The Research Specialist will administrate and provide support for research and participation in clinical trials in a specialized regulatory function. The incumbent directs the processing and documentation of all activities related to Institutional Review Board (IRB) submission/review and may provide consultation and education to research staff and other healthcare professionals.
Directs the processing and documentation of all activities related to Institutional Review Board (IRB) submission/review.
Receives, reviews, and processes documentation of new study submissions to the IRB as well as to the systems Research Scientific Review Committees, Safety Committees and Research Conflict of Interest Committee.
Receives, reviews, and processes documentation of ongoing study submissions to the IRB, including safety reports, consent form changes, study amendments, Investigator Brochures, patient recruitment materials, and study completion forms.
Writes consent form revisions that are both complete and understandable to study participants and acceptable to sponsor and IRB.
Manages the IRB submission and monitoring process, including all initial and continuing review activities for approximately 10-12 active protocols per year.
Responsible for timely processing of study materials and continuing reviews and for communicating with the IRB to assure that materials are reviewed in a timely and appropriate manner.
Communicates with constituents and customers about pharmaceutical and medical device sponsored clinical trials and their processes.
Ensures that IRB committee recommendations are communicated to sponsors and Clinical Trials Office (CTO) staff and implemented in a timely and effective manner.
Communicates with sponsor regarding patient consent forms, approval letters, and other required forms.
Maintains communications with Clinical Trials Director, CTO research staff, IRB, M Health Fairview St. Johns Hospital Research Pharmacy, Fairview Research Administration (FRA) and sponsors on the status of studies.
Conducts sponsor monitor visits
Maintains investigator site file (paper or electronic)
Reviews files with monitor, corrects and updates files as needed
Follows CTO Monitor Letter Management Work Process Guideline (WPG)
Performs other tasks in support of the Clinical Trials team.
Understands and correctly acts on the needs of internal and external customers.
Attends CTO staff meetings and other meetings as required, and prepares reports and updates as required.
Supports audits performed by sponsors, IRB, University of Minnesota Human Research Protection Program (HRPP), FDA, or any other regulatory bodies.
Bachelors degree in health-related field or 4 years experience in a medical or scientific field
Experience in a research setting
Working knowledge of Microsoft applications (Word, Access, Excel)
Masters degree or advanced clinical degree preferred.
Prior experience in FDA regulated trials, both pharmaceutical and medical device, cardiology expertise preferred.
List position requirements not described above (e.g., computer hardware/software, other office equipment, laboratory equipment, prior supervisor experience, etc.)
Excellent customer service skills, proficient in the English language, good attention to detail, ability to problem solve effectively, ability to follow policies and procedures and excellent communication skills.
Together with the University of Minnesota and University of Minnesota Physicians we have created M Health Fairview.
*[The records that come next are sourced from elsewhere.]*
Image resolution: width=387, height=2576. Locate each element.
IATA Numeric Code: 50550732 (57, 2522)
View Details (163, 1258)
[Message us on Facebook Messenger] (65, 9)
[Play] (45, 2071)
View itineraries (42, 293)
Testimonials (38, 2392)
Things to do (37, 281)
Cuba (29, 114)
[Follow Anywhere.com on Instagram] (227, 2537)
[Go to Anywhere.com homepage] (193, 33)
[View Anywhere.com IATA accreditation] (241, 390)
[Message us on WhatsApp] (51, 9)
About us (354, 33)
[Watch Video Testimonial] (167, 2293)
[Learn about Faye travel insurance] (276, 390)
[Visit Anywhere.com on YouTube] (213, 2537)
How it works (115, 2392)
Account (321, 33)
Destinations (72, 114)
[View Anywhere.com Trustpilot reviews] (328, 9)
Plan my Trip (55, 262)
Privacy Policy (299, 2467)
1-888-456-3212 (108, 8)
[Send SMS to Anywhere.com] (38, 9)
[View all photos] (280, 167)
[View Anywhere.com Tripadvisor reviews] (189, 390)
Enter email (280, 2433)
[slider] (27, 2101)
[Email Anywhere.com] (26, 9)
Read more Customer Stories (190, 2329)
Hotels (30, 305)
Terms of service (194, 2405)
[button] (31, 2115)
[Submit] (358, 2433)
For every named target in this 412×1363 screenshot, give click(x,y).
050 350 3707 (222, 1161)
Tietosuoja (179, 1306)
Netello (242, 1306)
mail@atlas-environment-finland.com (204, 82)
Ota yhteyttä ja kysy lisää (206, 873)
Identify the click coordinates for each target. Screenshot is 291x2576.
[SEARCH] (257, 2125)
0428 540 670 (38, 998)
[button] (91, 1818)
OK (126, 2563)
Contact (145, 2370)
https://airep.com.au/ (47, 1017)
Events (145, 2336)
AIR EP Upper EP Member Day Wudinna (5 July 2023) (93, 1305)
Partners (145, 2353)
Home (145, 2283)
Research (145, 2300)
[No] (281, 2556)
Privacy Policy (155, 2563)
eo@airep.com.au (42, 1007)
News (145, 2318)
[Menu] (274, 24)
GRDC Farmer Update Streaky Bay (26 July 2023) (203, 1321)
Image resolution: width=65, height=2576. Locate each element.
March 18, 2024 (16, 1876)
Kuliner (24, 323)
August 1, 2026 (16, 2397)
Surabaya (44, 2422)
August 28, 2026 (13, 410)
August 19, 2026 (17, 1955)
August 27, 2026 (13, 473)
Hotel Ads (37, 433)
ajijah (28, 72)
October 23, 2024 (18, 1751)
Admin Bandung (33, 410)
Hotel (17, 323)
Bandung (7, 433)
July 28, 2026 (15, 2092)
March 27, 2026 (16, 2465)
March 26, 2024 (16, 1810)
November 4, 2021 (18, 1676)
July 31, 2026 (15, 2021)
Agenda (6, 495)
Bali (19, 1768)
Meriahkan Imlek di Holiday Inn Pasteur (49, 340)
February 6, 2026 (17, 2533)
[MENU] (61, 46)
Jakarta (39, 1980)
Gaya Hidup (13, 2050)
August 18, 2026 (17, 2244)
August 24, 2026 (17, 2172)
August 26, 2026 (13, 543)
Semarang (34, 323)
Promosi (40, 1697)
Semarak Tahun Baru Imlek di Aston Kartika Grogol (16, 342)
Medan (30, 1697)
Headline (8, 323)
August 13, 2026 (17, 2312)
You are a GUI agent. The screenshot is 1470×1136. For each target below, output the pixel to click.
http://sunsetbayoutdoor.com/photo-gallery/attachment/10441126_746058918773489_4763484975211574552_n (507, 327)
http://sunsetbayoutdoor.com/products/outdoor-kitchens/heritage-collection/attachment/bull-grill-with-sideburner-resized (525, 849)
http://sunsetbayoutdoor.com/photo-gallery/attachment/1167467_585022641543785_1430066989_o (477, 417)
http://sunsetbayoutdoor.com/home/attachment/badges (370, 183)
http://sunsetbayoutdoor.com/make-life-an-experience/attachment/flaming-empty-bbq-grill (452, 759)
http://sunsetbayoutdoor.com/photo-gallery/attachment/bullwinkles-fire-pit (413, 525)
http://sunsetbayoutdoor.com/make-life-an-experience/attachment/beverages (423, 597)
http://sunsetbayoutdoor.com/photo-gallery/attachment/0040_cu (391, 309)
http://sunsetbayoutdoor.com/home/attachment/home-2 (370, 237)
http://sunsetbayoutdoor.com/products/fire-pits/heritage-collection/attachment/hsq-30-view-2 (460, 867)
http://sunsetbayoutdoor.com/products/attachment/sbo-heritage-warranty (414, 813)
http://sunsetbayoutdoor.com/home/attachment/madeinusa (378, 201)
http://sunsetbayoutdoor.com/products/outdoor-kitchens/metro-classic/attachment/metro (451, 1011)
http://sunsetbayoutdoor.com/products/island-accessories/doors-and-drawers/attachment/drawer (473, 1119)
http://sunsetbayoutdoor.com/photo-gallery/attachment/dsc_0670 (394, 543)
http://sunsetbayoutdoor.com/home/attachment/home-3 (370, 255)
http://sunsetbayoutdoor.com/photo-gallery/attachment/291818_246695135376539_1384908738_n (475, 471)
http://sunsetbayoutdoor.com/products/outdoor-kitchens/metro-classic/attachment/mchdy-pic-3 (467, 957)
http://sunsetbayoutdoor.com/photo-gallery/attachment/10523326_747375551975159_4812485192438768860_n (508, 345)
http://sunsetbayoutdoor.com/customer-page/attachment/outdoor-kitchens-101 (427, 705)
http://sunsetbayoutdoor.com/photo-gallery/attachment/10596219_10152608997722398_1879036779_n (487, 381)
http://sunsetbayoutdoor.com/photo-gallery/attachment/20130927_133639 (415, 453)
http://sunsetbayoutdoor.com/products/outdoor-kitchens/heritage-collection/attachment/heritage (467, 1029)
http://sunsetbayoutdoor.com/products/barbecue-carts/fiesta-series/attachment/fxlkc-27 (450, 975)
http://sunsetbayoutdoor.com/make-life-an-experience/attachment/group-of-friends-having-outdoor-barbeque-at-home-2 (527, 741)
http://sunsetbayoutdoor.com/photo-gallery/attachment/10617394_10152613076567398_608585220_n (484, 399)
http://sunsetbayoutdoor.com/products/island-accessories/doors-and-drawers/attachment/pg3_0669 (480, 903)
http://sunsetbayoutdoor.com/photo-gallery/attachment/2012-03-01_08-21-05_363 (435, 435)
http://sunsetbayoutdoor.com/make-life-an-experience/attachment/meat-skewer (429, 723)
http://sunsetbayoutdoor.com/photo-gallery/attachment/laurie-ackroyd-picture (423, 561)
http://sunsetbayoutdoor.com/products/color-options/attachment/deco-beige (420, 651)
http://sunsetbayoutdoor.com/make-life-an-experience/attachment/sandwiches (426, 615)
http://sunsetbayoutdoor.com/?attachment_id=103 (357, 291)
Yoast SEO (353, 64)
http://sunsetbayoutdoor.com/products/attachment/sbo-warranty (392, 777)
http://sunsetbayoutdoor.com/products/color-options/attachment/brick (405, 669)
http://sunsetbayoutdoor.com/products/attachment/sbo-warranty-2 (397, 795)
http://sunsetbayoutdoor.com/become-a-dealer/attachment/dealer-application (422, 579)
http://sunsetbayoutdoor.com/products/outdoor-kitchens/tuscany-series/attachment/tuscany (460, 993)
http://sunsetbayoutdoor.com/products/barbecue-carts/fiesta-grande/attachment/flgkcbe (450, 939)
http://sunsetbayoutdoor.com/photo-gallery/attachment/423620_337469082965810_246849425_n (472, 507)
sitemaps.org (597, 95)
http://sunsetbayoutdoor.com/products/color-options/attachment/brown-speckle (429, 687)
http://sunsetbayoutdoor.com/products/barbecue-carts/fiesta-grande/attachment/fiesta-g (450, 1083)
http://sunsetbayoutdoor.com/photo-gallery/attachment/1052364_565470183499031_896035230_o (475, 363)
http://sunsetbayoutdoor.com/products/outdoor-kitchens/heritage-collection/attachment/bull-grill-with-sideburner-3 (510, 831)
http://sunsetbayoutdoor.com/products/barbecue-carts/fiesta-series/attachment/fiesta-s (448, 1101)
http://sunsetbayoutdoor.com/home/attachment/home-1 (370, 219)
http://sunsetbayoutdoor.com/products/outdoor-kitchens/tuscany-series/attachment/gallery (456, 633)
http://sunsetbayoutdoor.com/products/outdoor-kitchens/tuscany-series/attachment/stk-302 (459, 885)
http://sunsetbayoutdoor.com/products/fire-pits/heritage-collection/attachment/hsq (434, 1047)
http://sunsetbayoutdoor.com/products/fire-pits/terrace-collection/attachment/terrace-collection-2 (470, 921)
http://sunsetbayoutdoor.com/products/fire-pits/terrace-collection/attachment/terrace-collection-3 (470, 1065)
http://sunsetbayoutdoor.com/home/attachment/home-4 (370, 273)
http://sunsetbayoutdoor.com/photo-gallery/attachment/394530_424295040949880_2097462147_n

M Health Fairview is the newly expanded collaboration among the University of Minnesota, University of Minnesota Physicians, and Fairview Health Services. The healthcare system combines the best of academic and community medicine — expanding access to world-class, breakthrough care through our 10 hospitals and 60 clinics.
Fairview Health Services (fairview.org) is an award-winning, nonprofit health system providing exceptional care across the full spectrum of health care services. Fairview is one of the most comprehensive and geographically accessible systems in the state, with 10 hospitals—including an academic medical center and long-term care hospital—serving the greater Twin Cities metro area.
Its broad continuum also includes 60 primary care clinics, specialty clinics, senior living communities, retail and specialty pharmacies, pharmacy benefit management services, rehabilitation centers, counseling and home health care services, medical transportation, an integrated provider network and health insurer PreferredOne. In partnership ...with the University of Minnesota, Fairview’s 32,000 employees and 2,400 affiliated providers embrace innovation to drive a healthier future through healing, discovery and education.